Falar de racismo em um país que viveu mais de 300 anos de escravidão não é fácil. O tema ainda é ignorado por muitos, mesmo com os altos índices de violência contra negros.

Segundo o Atlas da Violência de 2017, de cada 100 pessoas que sofrem homicídio no país 71 são negras. O Atlas também destaca que, entre 2015 e 2005, a variação de homicídios de indivíduos negros em relação aos indivíduos não negros aumentou 171,9 em Sergipe.

Um dos maiores problemas na discussão do tema é “o lugar de fala”, já que todos devem falar sobre o tema, porém sob um olhar distinto. A autora Djamila Ribeiro destaca como deve ser “falar a partir do lugar que você pertence”.

A professora universitária Andreia Depieri, que participa da Comissão de Direitos Humanos na UFS, destaca que todos podem e devem falar sobre racismo. Andreia destaca que, mesmo branca, ela pode falar sobre o tema, já que estuda sistema de justiça criminal, cujo funcionamento tem um efeito perverso sobre a população negra.

“Todo mundo tem que ter empatia pela causa da humanidade, e isso inclui a questão de ser contra o racismo e a xenofobia, que é um princípio ético. Todo mundo deve falar e defender, mas não significa falar no lugar de”, comentou.

Privilégios

Marina Ribeiro, membro do Coletivo de Mulheres Negras Rejane Maria, comenta que pessoas brancas podem sim falar sobre o racismo, já que o racismo não é um problema exclusivo da população negra, porém é necessário cuidado no discurso.

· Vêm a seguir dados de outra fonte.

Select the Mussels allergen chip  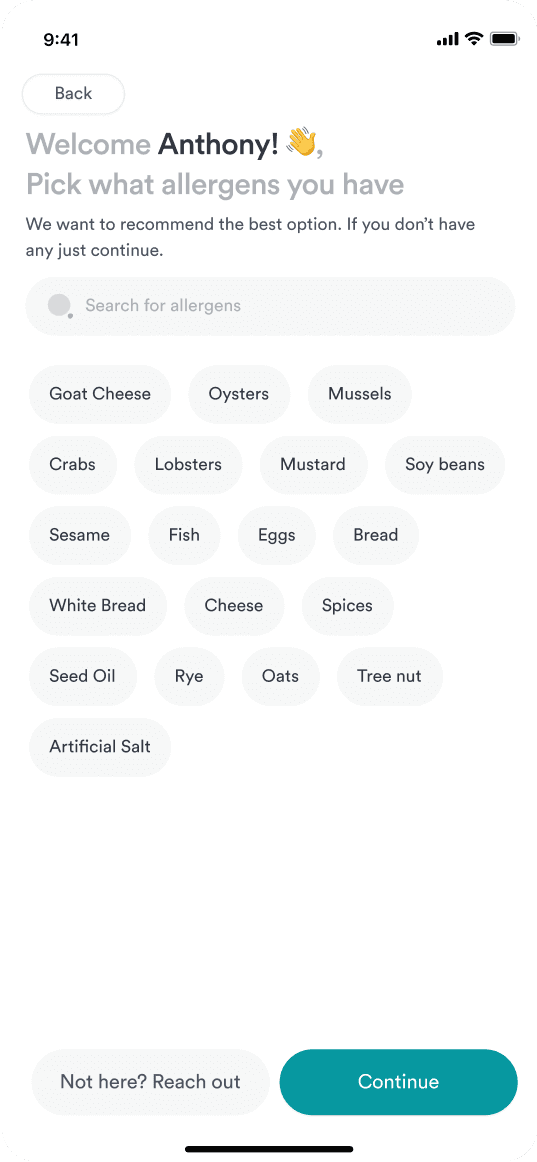[360, 394]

“Quando uma pessoa branca vai falar sobre racismo, ela tem que entender que ela está falando como uma pessoa branca, pessoa que historicamente está em um lugar privilegiado em relação à história da população negra. Ela não pode falar da experiência que um negro passa por ser negro. Como mulher negra eu tenho autonomia para falar, não por experiência individual, mas coletiva. Pessoas negras têm experiências parecidas por serem negras e uma branca nunca vais saber por estar em um patamar diferente”, explica.

Pesquisa

Para discutir o tema o CINFORM realizou uma enquete em seu Instagram questionando: “Pessoas brancas podem discutir o racismo? ”, 85% afirmaram que que sim e 15% negaram que a discursão pode ser realizada por brancos.

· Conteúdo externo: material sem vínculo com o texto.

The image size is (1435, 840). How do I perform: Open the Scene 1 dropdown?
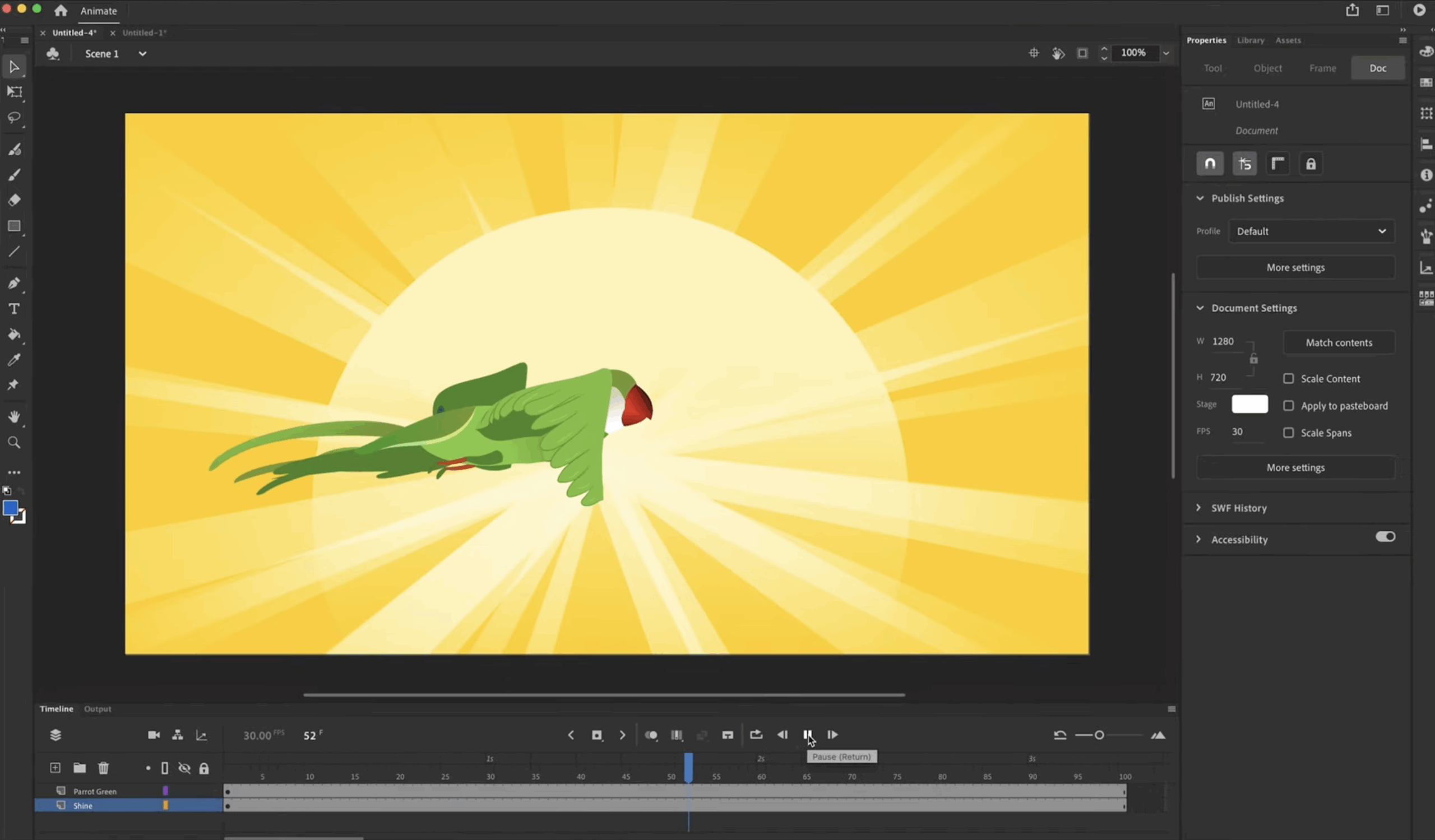coord(142,53)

O publicitário Caio Vinícius explica que é preciso que as pessoas brancas se envolvam na discussão. “A culpa do racismo existir é dos brancos, logo eles têm que discutir sim. Porém, de um ponto de vista diferente da população Negra, que deve ser a protagonista”, destaca.

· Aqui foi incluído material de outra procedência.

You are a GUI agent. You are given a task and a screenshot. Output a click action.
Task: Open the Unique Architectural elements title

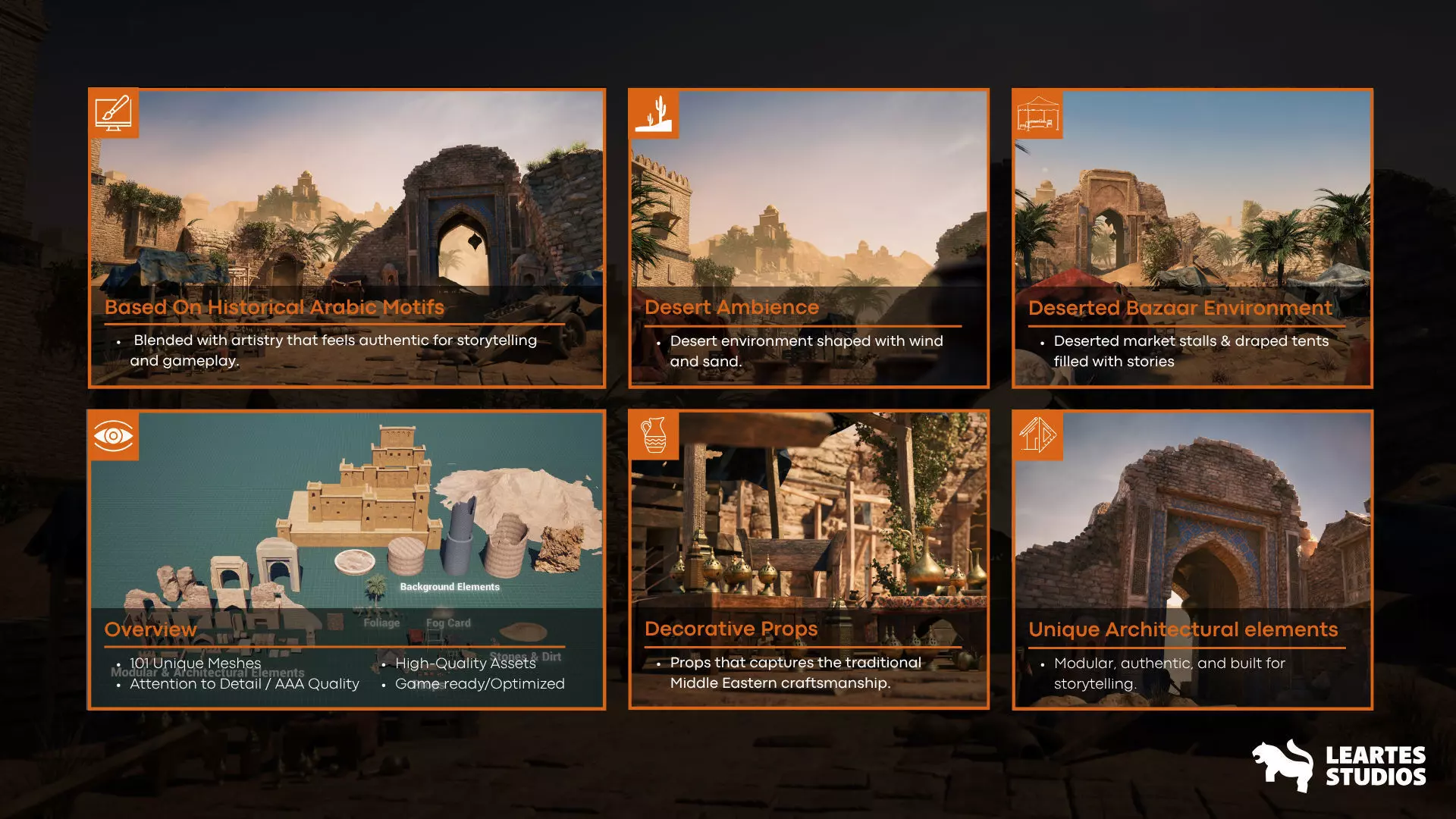1183,629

O geólogo Flávio Braga vê a importância da propagação da informação. “Só acho que não cabe ao branco dizer quando é ou não racismo, isso cabe a quem está inserido na minoria. Então se for uma discussão sobre características do racismo, deixemos a quem passa por isso. Mas o assunto de forma ampla deve ser discutido por todos, assim a informação é repassada”, declara.